- Known for: Autism education, inclusive pedagogies, practitioner training and policy development
- Awards: Fellow of the Academy of Social Sciences (2024)

Academic background
- Alma mater: University of Manchester University of Birmingham

Academic work
- Institutions: University of Birmingham

= Karen Guldberg =

British educational theorist

Karen Guldberg is a British academic specialising in autism studies and inclusive education. She is Professor of Autism Studies and Head of the School of Education at the University of Birmingham, where she previously served as director of the Autism Centre for Education and Research (ACER).

==Academic career==
Guldberg began her career as a teacher, working at New Fosseway School in Bristol from 1995 to 2000, and later for the Bristol Special Needs Autism Outreach service. She joined the University of Birmingham in 2001 as a lecturer and was appointed professor in 2018. She has served as Head of the Department of Disability, Inclusion and Special Needs and is currently Head of the School of Education.

From December 2024 to July 2025, she chaired the Department for Education’s Neurodivergence Task and Finish Group, whose recommendations informed the Schools White Paper. Since August 2025, she has served as a member of the Department for Education's Expert Advisory Group for Inclusion and the Scientific Advisory Council.
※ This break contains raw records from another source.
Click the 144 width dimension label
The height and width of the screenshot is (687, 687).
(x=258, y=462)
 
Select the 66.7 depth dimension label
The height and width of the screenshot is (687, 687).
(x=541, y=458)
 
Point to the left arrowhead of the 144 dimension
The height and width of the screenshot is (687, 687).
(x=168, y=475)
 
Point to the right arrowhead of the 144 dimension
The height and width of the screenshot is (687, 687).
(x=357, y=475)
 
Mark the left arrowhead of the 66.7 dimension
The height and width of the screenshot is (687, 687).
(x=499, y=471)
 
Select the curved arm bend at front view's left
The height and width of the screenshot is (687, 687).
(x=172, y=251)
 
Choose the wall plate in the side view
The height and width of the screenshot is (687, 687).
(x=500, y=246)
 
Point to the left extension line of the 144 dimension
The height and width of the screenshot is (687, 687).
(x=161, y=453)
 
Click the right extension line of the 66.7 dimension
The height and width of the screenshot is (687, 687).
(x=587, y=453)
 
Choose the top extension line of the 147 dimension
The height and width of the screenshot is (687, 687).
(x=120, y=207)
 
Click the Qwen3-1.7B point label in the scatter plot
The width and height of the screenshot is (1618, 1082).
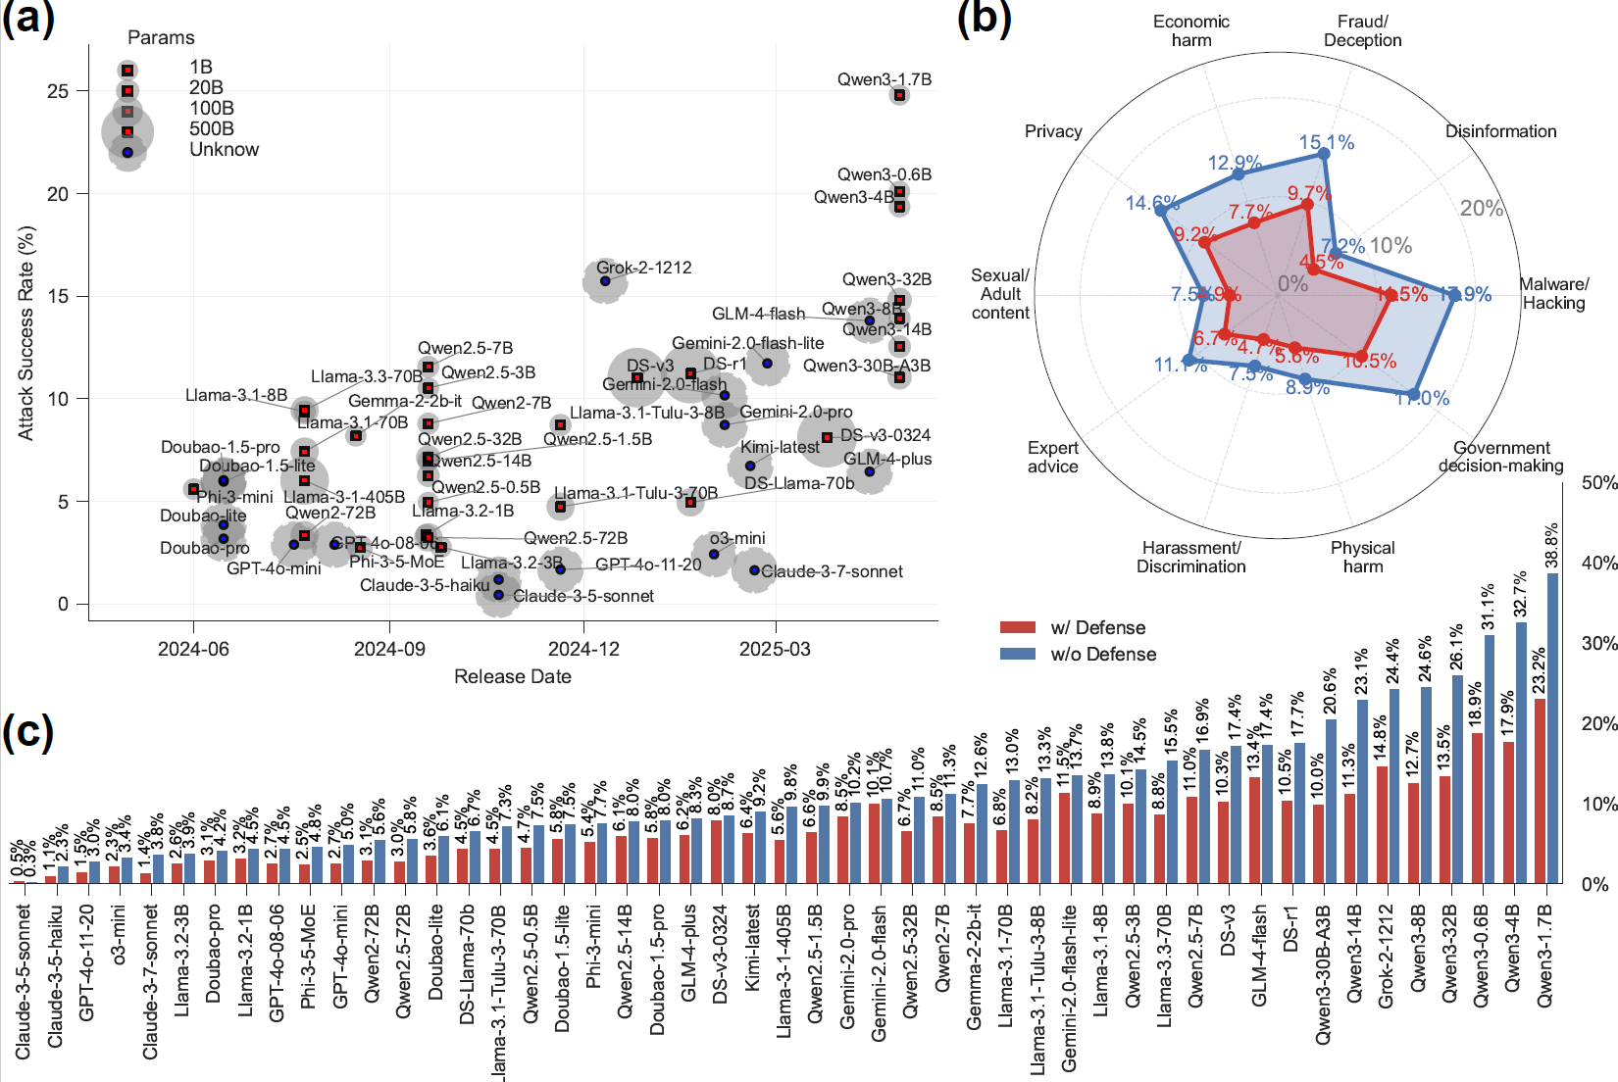tap(884, 79)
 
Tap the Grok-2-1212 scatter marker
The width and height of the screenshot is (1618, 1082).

In 2024, Guldberg was elected a Fellow of the Academy of Social Sciences. She was named the British Educational Research Association (BERA) Academic Citizen of the Year for 2025.

==Research==
Guldberg's research focuses on autism education, inclusive practice, pedagogy, and technology-enhanced learning. She has been principal investigator or co-investigator on more than 30 research and knowledge exchange projects funded by organisations including the Economic and Social Research Council (ESRC), the Engineering and Physical Sciences Research Council (EPSRC), the European Union, the Autism Education Trust (AET), and the John and Lorna Wing Foundation. Her work has included contributions to the Research Excellence Framework (REF) impact case studies in 2014 and 2021.